UPPER-LEVEL MANAGEMENT'S SILENCES AND VIRULENT INSTITUTIONAL FRAUD AT THE NATIONAL LANDS CMMISION
Hamidu Baryeh's recent response to my claims of official fraud at the National Lands Commission, which appeared in the Public Agenda newspapers dated 14th November, 2005, did little to unravel the extensity of official corruption at the Commission over which he presides as Executive Secretary. While I appreciate Mr. Baryeh's response to the probative issues raised in my letter which called into question his effectiveness as Executive Secretary, his evasive and vague responses on the existence of an official criminal network at the Commission requires further investigative scrutiny.
Mr. Baryeh's conjecture that I bought my land in 2003 without explicitly stating June as the month of purchase and processing underscores the shield of vagueness and the normative concealment of probative facts which gloss over the depth of rot in his department. Mr. Baryeh's weak rationalization of the unpardonable, typified by his lack of clarity on chronology and basic facts, explains the reinforcement of official criminality at the Commission.
For reason of basic argument, if my document was processed in June 2003 with the registration number AR/4647/2003, how practical and feasible was it for the Commission to have processed Roger Amudzi's information after he claimed that he bought the said land in August 2003? Secondly who was responsible for the deletion of my information and registration and the insertion of Roger Amudzi's information on the official search records? Logic supports the primary presupposition that the first processor of the document in June 2003 with serial registration number
AR/4647/2003 is the rightful owner and not Roger Amudzi, who on official Lands records registered my land twice (in 1995 and in August 2003). Mr. Baryeh's selection of 2003 without touching on 1995 when Roger Amudzi claims to have bought the land and which is supported by falsified search records at the Commission's Records Department, raises questions about Mr. Baryeh's credibility and effectiveness as Executive Secretary at the National Lands Commission.
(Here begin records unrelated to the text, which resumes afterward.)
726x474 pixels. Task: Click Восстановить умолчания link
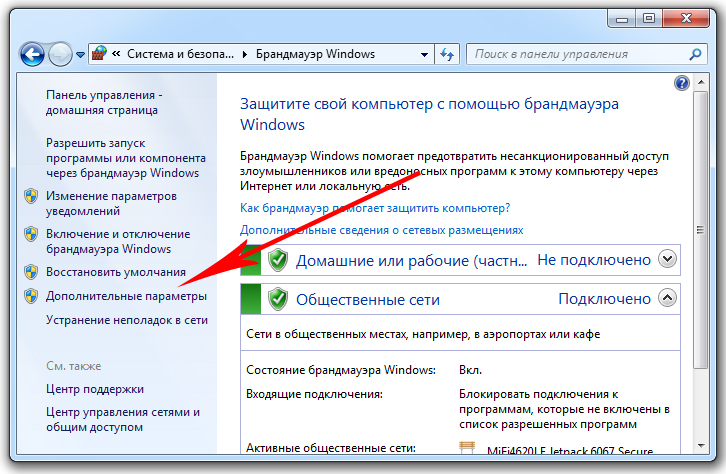point(116,272)
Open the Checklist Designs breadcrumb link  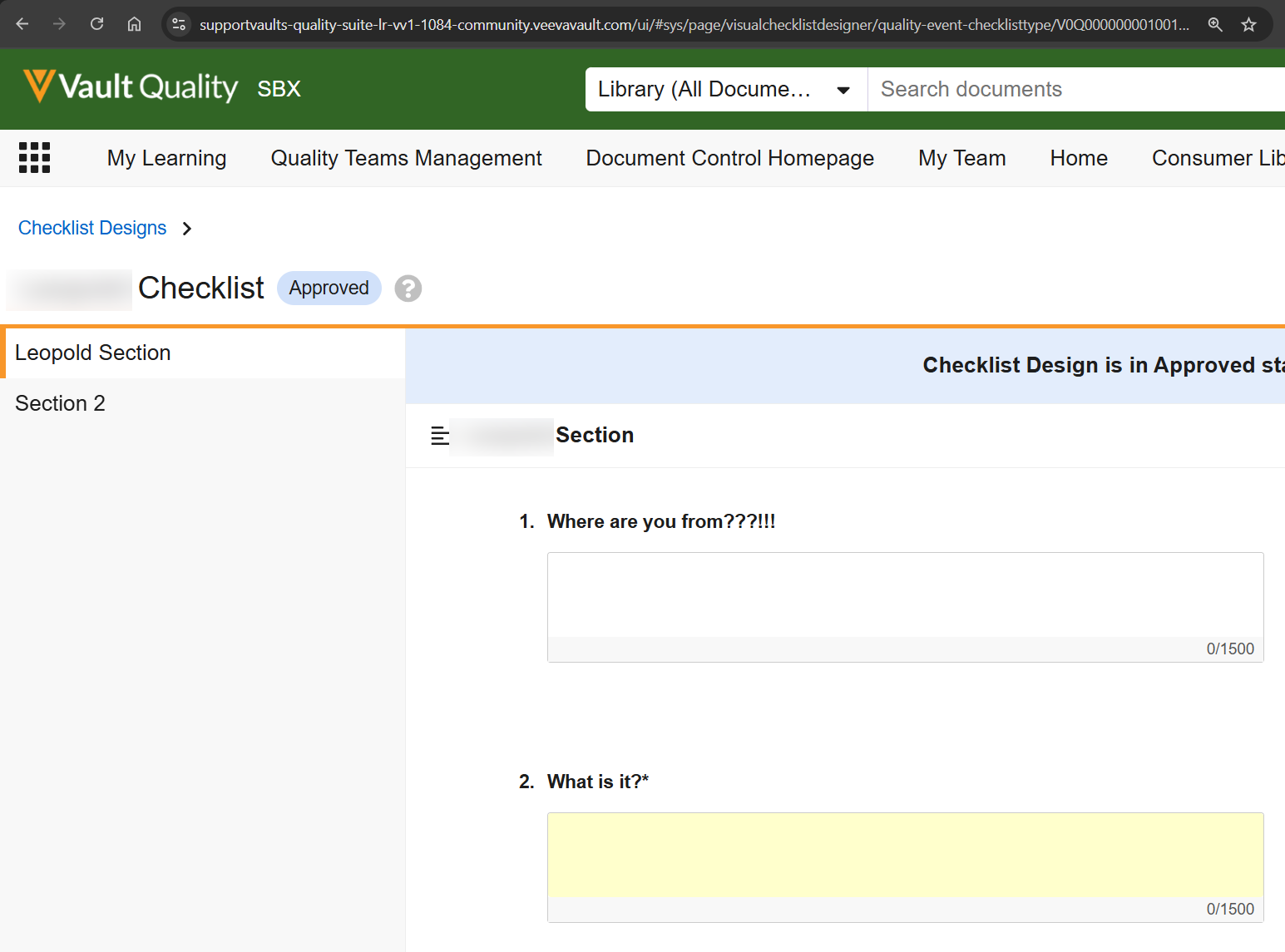92,228
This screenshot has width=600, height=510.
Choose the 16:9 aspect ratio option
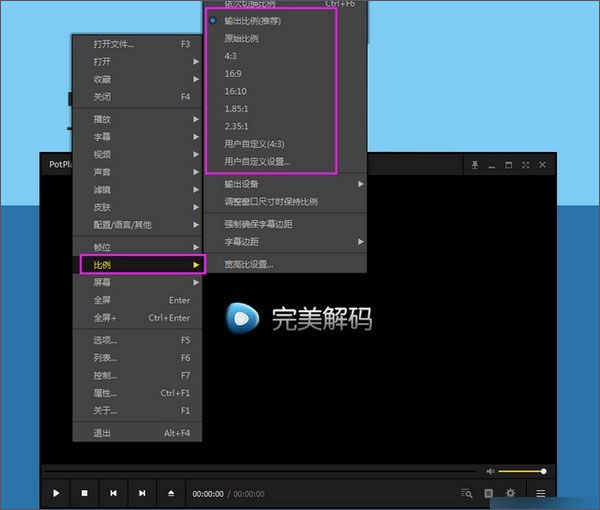coord(234,73)
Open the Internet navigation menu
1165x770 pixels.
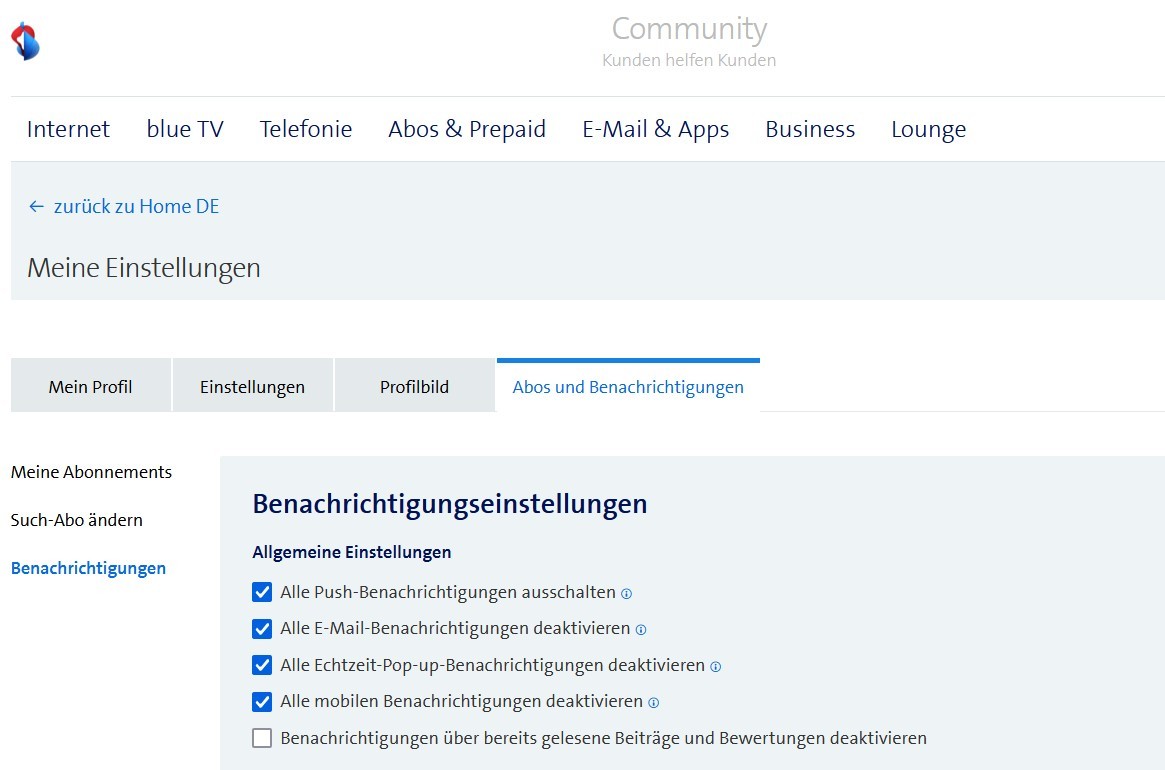[x=68, y=129]
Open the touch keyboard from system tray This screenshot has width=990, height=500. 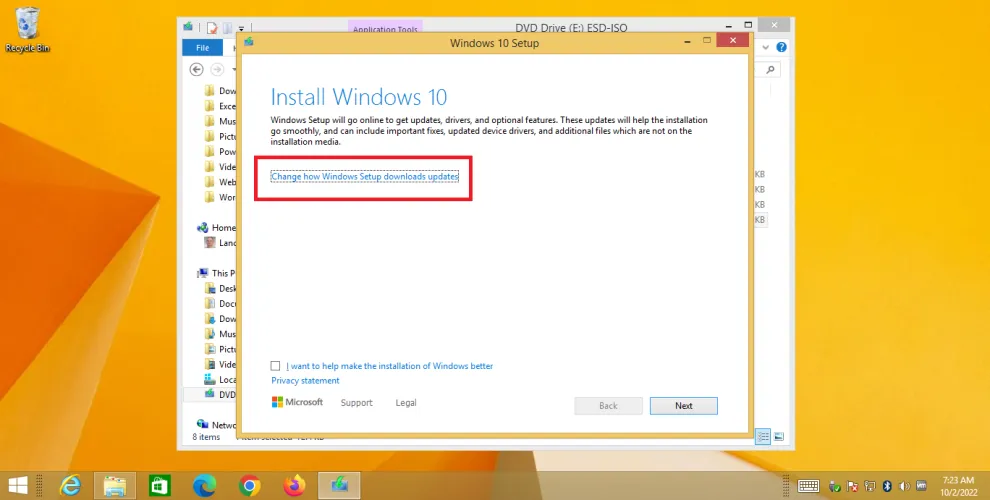pos(808,486)

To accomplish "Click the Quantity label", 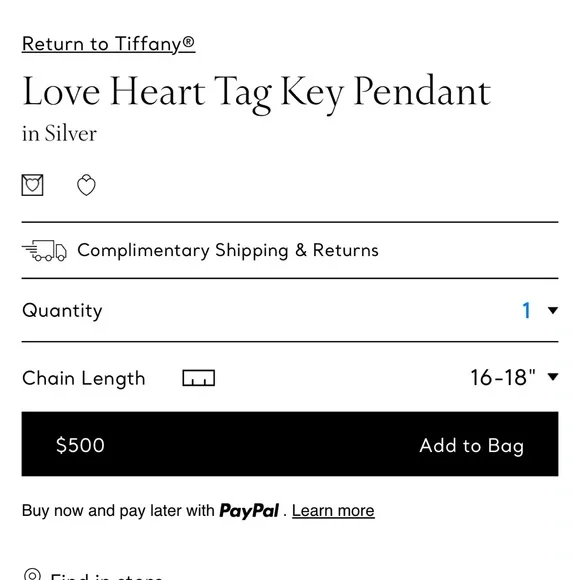I will [x=62, y=310].
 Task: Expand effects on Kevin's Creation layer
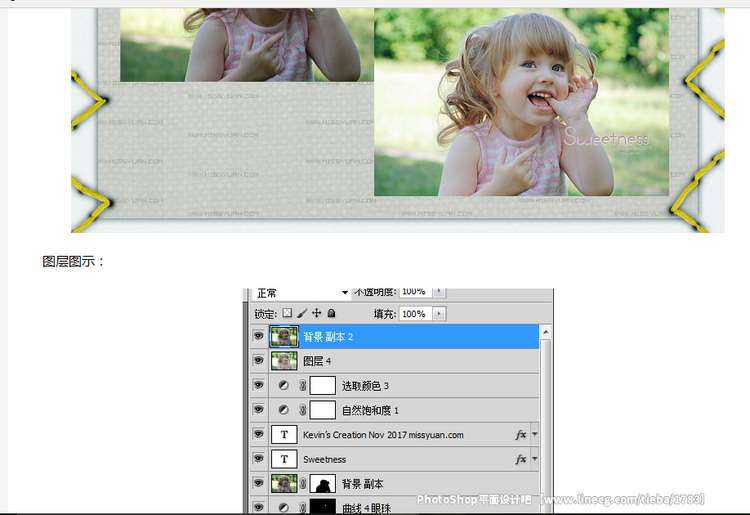(535, 435)
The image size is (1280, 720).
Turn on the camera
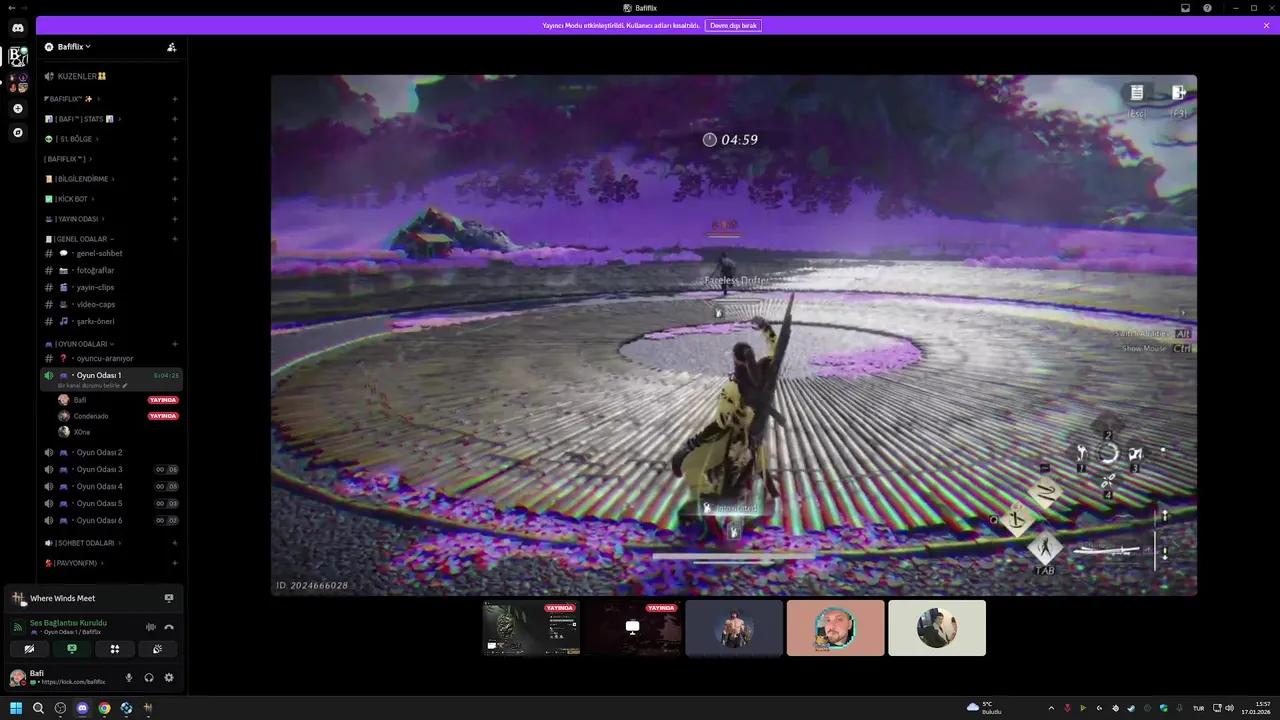click(x=29, y=649)
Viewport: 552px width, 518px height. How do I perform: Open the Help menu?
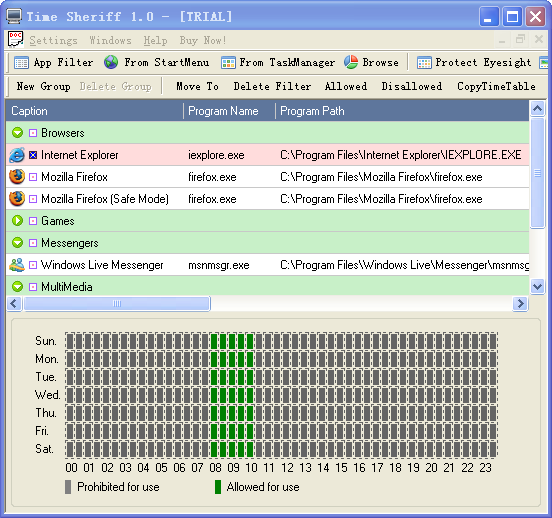[x=155, y=40]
Mr. Baryeh's written response was that the Commission requested I withdraw my documents from processing, despite evidence that Roger Amudzi acquired my property under false pretences and with the collusion of certain Lands officials. This fact is supported by Roger Amudzi's indenture, which bears forged official signatures without their full names and official status. If this practice is not an affirmation of upper-level complicity in an extensive fraud scheme at the Commission, then what is? I would like to entreat Mr. Baryeh to tell the nation how practical is his contention that in the course processing my document in June 2003, Lands officials detected that the same land had been plotted in the name of Roger Amudzi, who supposedly bought his land in August 2003. Mr. Baryeh must be confused with the sequence of months in a year.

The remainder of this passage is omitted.